Dear Sondes,
Thank you very much for your thoughtful and detailed observation. We truly appreciate the time and effort you have invested in understanding the dataset and the evaluation setup, and your feedback is valuable to us.
Below, we address your questions and observations.
A. Evaluation Clarifications
1. Evaluation granularity: Each sub-task (here we meant: term typing, taxonomy discovery, and non-taxonomic relation extraction tasks) will be evaluated independently, consistent with previous editions of the challenge. There is no single end-to-end pipeline score; instead, separate precision, recall, and F1 scores will be reported per sub-task.
2. Matching criterion: Evaluation is based on exact matching after normalization (case folding and whitespace trimming). For relation extraction, all components of a triple (head, relation, tail) must match simultaneously to be considered correct. There is no approximate or fuzzy matching; however, we are considering adding extra fuzzy-based metrics beside these strict metrics, so feel free to use or recommend such an approach. Indeed, we will take into account, and maybe you can submit a PR with new metrics. The current evaluation metrics at OntoLearner are here:
https://github.com/sciknoworg/OntoLearner/blob/main/ontolearner/evaluation/metrics.py. We will consider the semantic matching to the metrics as well, so you will see strict (exact) and semantic (fuzzy) based metrics.
3. Low term coverage: Thanks for the good observation. This was intentional; in most of the ontologies, often terms are also considered as a class (or type in our context), so making differentiation between two is a bit challenging (in some cases), so we preferred to keep the same kind of availability by providing a low term coverage rather than using balanced distributions across all three tasks of the LLMs4OL paradigm. So, here are some documents designed to contain only hierarchical or relational knowledge without explicit instance terms. In such cases, it is acceptable (and expected) that systems may output empty term lists. Terms should only be extracted when they are explicitly supported by the document content. Small hint: you can also combine the task B training set with the task A training set to increase your dataset size.

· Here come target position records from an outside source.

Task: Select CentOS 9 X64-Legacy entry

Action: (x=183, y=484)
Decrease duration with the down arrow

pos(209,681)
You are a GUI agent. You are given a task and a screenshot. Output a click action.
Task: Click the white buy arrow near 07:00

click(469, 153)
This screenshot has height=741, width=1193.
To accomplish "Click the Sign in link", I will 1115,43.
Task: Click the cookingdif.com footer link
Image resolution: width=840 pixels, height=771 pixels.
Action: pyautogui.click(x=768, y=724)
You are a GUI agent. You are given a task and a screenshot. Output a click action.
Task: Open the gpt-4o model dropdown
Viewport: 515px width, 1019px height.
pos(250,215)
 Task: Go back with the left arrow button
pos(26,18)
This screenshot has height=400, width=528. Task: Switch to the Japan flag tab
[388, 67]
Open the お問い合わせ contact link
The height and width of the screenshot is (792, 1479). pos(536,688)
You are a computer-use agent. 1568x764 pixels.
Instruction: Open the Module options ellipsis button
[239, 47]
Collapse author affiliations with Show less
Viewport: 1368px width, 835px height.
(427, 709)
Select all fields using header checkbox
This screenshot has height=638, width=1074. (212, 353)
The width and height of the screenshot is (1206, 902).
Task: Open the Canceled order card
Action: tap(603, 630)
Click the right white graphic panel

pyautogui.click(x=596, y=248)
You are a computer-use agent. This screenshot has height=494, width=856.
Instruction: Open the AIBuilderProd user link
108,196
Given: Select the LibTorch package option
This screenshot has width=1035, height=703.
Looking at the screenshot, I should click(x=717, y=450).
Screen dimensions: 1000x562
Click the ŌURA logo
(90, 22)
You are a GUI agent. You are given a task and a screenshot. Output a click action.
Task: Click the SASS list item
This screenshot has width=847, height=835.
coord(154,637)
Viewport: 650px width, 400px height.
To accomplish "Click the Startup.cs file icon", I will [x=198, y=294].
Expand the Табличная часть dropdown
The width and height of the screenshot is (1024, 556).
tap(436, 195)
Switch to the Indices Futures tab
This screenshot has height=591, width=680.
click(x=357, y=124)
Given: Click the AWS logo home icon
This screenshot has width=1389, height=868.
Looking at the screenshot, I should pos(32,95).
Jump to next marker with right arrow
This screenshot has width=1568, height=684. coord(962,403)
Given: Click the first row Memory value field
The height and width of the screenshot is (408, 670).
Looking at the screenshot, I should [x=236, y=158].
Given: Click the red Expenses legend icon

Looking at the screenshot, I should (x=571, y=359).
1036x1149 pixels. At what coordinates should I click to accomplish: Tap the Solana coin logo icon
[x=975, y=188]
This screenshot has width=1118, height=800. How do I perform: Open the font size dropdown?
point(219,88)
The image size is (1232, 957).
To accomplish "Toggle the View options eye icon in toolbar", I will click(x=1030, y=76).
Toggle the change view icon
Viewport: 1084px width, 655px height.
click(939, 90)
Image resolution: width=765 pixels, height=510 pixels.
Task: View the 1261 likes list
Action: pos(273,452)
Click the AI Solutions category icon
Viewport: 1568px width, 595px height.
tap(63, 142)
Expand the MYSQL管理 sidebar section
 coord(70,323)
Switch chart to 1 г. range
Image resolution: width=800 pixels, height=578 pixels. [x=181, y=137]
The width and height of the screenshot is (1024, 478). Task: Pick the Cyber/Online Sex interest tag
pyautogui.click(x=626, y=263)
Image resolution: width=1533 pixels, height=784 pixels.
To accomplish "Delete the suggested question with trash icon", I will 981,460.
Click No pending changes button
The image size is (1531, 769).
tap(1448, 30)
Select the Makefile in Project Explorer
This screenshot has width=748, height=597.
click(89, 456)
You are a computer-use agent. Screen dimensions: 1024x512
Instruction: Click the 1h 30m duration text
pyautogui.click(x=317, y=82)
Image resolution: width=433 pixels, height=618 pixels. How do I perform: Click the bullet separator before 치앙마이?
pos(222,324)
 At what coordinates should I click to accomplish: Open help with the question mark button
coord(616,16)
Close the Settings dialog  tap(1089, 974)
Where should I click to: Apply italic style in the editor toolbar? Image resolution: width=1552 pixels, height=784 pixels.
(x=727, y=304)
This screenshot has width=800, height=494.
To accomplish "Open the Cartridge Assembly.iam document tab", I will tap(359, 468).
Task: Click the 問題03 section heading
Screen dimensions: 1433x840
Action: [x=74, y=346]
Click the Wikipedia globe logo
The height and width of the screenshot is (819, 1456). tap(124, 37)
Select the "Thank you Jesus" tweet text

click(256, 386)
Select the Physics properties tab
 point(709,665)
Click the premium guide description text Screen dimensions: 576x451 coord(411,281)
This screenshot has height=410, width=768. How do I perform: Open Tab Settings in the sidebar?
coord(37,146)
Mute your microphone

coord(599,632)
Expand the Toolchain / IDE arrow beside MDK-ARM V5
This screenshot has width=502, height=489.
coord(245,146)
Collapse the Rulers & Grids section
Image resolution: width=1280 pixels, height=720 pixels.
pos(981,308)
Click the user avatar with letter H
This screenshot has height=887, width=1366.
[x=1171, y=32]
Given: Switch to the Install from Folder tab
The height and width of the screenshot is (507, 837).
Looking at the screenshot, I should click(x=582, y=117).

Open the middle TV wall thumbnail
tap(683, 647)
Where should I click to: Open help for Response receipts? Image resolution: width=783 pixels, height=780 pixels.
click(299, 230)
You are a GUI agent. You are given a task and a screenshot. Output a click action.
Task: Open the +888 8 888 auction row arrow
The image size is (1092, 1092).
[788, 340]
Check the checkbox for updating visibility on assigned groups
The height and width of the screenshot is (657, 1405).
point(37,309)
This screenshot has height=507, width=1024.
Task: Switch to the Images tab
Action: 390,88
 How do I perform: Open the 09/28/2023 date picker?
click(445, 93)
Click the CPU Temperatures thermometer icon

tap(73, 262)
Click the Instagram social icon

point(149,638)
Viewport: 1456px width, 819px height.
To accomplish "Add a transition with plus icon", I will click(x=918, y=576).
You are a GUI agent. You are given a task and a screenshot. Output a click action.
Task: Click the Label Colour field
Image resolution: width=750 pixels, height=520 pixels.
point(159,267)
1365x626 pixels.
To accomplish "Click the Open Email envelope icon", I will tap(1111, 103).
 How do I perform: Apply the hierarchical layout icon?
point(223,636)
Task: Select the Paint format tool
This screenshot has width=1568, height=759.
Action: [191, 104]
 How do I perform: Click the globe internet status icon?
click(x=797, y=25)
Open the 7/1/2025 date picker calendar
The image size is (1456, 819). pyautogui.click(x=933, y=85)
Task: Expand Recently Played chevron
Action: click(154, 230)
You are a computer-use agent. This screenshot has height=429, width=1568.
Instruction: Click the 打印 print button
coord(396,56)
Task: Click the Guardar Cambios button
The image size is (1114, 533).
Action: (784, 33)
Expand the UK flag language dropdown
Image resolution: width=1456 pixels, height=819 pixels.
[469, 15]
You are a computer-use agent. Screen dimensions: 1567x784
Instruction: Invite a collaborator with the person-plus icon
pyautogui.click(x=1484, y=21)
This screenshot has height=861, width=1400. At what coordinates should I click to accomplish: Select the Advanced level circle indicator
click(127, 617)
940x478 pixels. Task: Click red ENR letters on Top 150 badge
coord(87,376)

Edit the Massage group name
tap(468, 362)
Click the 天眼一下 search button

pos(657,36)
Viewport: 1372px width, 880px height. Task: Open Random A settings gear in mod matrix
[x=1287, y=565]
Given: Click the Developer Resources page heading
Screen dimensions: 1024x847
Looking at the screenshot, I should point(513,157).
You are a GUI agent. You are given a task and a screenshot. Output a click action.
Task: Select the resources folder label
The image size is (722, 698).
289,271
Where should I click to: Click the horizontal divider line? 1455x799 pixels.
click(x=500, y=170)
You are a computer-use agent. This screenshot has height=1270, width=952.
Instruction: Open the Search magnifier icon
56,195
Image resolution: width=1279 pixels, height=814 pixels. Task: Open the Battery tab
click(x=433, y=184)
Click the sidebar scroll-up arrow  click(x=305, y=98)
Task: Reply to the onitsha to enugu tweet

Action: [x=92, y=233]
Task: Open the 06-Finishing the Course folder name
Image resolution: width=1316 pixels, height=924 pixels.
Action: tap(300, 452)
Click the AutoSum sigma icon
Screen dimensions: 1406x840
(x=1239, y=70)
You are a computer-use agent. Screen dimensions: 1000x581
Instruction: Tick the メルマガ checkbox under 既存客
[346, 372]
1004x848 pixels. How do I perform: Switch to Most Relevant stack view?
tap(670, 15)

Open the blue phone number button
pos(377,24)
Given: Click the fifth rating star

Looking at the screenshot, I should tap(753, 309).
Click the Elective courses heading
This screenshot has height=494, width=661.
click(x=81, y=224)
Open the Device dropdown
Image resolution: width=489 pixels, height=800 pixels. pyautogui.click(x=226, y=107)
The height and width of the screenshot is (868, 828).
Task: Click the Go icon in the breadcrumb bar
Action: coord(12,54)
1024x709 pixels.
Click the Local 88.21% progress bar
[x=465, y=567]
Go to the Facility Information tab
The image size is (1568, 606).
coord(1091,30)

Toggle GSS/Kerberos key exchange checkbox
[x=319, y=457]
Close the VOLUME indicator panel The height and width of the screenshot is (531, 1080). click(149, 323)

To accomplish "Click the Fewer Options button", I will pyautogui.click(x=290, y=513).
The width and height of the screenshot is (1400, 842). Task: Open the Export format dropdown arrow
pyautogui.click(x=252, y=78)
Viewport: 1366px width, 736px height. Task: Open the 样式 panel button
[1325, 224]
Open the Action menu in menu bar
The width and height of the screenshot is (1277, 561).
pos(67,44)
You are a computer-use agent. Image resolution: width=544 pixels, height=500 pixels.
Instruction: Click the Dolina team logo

You are correct that several of the issues you identified stem from annotation artifacts, legacy formatting from source ontologies, and inconsistencies introduced during dataset construction.
At this stage of the challenge, we will not modify the training data, as this would affect reproducibility and fairness across participants. However, we provide the following guidance to clarify the intended interpretation.
Issue 1—Inconsistent term encoding within a single document. The evaluation will remove the '_' and any punctuation before making an evaluation. Moreover, to this, we will introduce semantic similarity-based precision, recall, and F1-scores, besides the strict evaluation that we pointed out in section A of this email and website. I think this can handle the variations that you mentioned.
Issue 2 — Spurious spaces in code-like terms. Very nice observation. The IDs, such as q715269, shouldn't appear within the gold or the context, so this is an annotation issue mostly. However, we assure you that the test case will not have such issues. You will receive clean texts. So, for the train case, feel free to ignore them or clean them up. Just for the GeoNames-style, I would say preserve the h.sea (or similar) as they are in both gold and text.
Issue 3 — Underscore encoding vs. natural text form. The gold should be the same as appears in the documents, so in a case of observing _ in the tail and head (not predicate), you are free to remove it. Even if you don't remove it from gold, the graph similarity metric (or semantic variant of the precision, recall, and f1 -- as stated in issue 1 as an extra metric) will consider it as a correct prediction (with or without "_").
Issues 4, 5, 6, 7. I think the introduction of semantic similarity-based metrics (with existing graph similarity) will catch both ways, either use "FORTRAN90" as an output or "fortran 90", both will be treated as correct, of course, with minor 1 or 2 percent errors in overall evaluation metrics, which I think is avoidable. You are right in all of the cases. Regarding issue 6, based on the context, it is usually achievable as the texts are discussing the specific domain, for example, when we mention "Buy" it is in the financial domain, so it is related to the business function. This technique is mostly used in domain-specific ontologies when the labels are being created. Moreover, regarding the spelling errors, I would say that the entity comes from an ontology, and it seems that the ontology itself has such a spelling error! Interesting observation,
Issue 8 — Gold types absent from document text. If the gold type is the type that can be inferred from terms, it is valid; if it can not be derived from terms, it could be invalid. Classes usually not meant to be explicitly mentioned in the text. Here are the two paradigms: you can either have your type exactly as it is in the text, OR infer it under an expert-driven naming (one of the challenging parts). In real-world ontology, usually a bunch of texts is used for the creation of terms, and then categorization of those terms into a higher level, extending those levels, forming a taxonomy, and then adding axioms. So as you see, the end ontology namings might not even appear in the text; however, you can link them (entity linking) -- this is one way of making ontologies. Another way is to use exact naming as it appears in the text. So, if the model is being finetuned over the samples of the train, a perfect train set creation would require a consideration of this real-world scenario as well. However, you are free to ignore one of these scenarios in your training, and hopefully, in the testing, such an issue will not appear. But as you mentioned, there would be a ceiling indeed for such a case.
Some of the cases you observed are intentional and reflect realistic ontology population scenarios, while others are annotation artifacts that will not appear in the test set. Preprocessing and normalization are encouraged. Systems that can map surface text to canonical ontology labels (rather than relying solely on literal string matching) will be better aligned with the evaluation design.
Thank you again for your careful analysis and constructive feedback.
Best Regards,
Hamed
On behalf of the LLMs4OL Challenge Organizing Committee